EXERCISE AIM →
Write down the lines exactly as they appear, from the one that contains "Viewport: 1456px width, 829px height." through the final line of the records, so that both ends are kept and no pictures come along.

(AVAILABLE DATA begins)

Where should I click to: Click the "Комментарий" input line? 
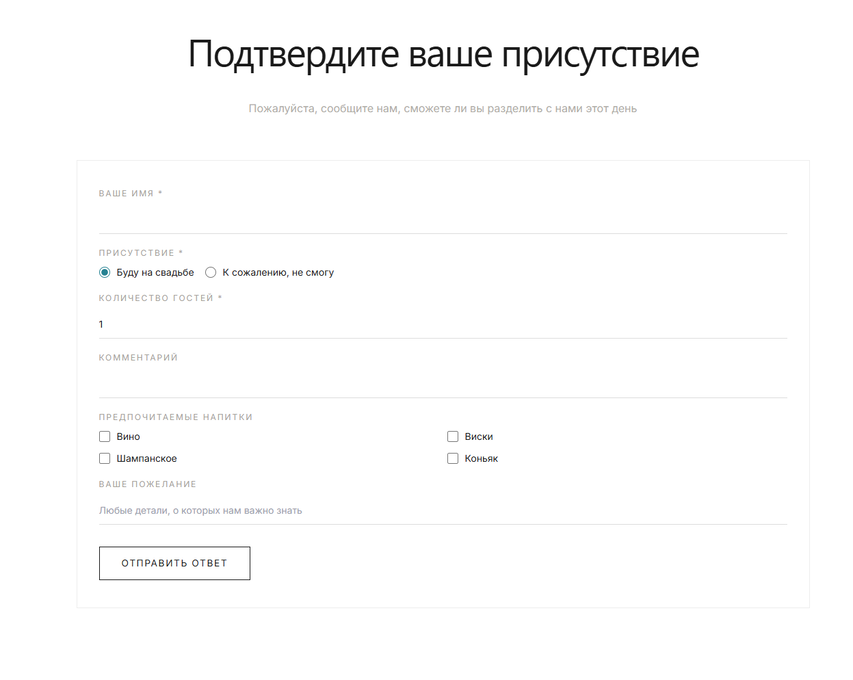(x=442, y=383)
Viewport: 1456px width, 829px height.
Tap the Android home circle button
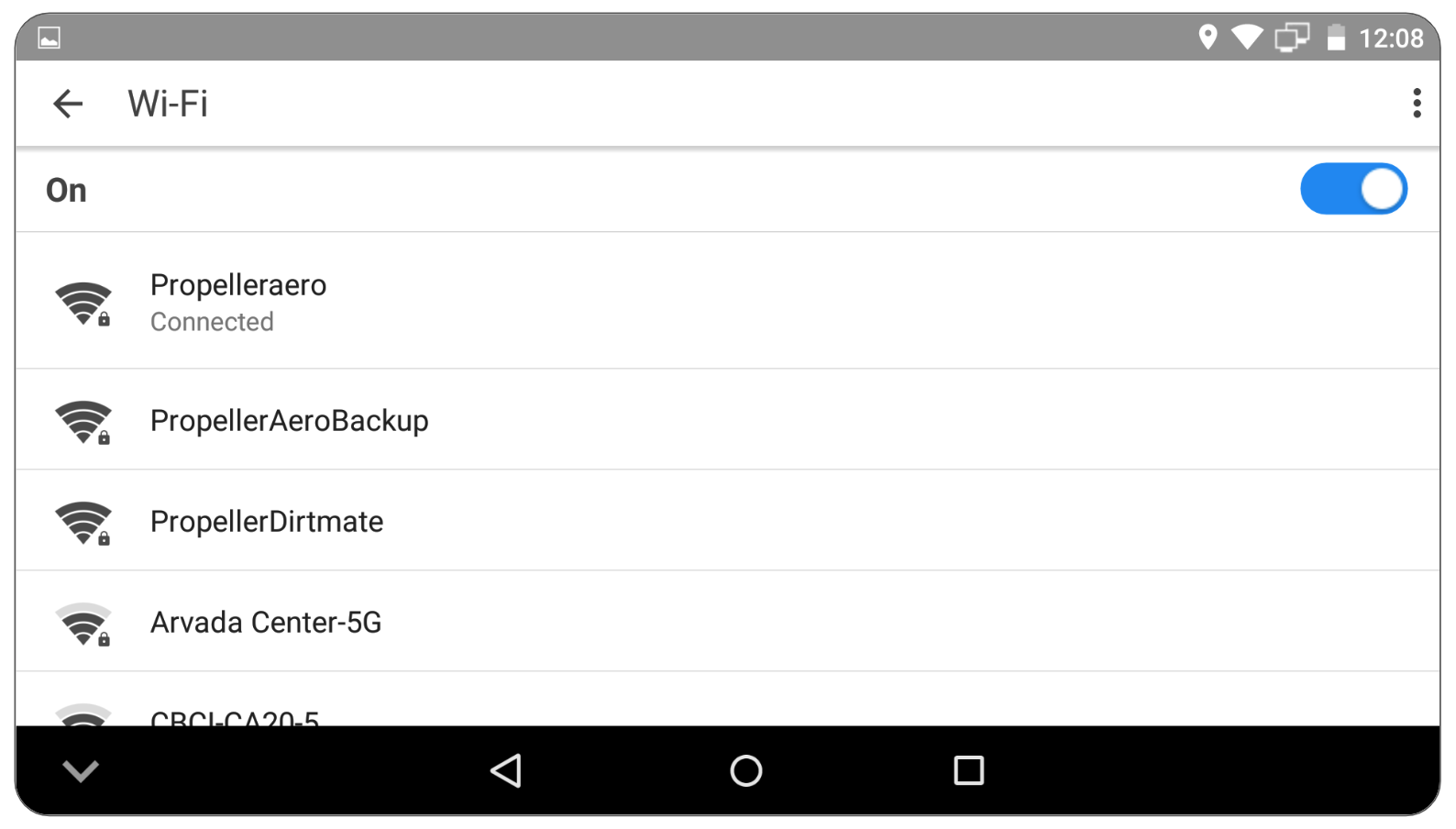tap(745, 770)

(AVAILABLE DATA ends)

REPLY →
Viewport: 1456px width, 829px height.
Tap the Android home circle button
tap(745, 770)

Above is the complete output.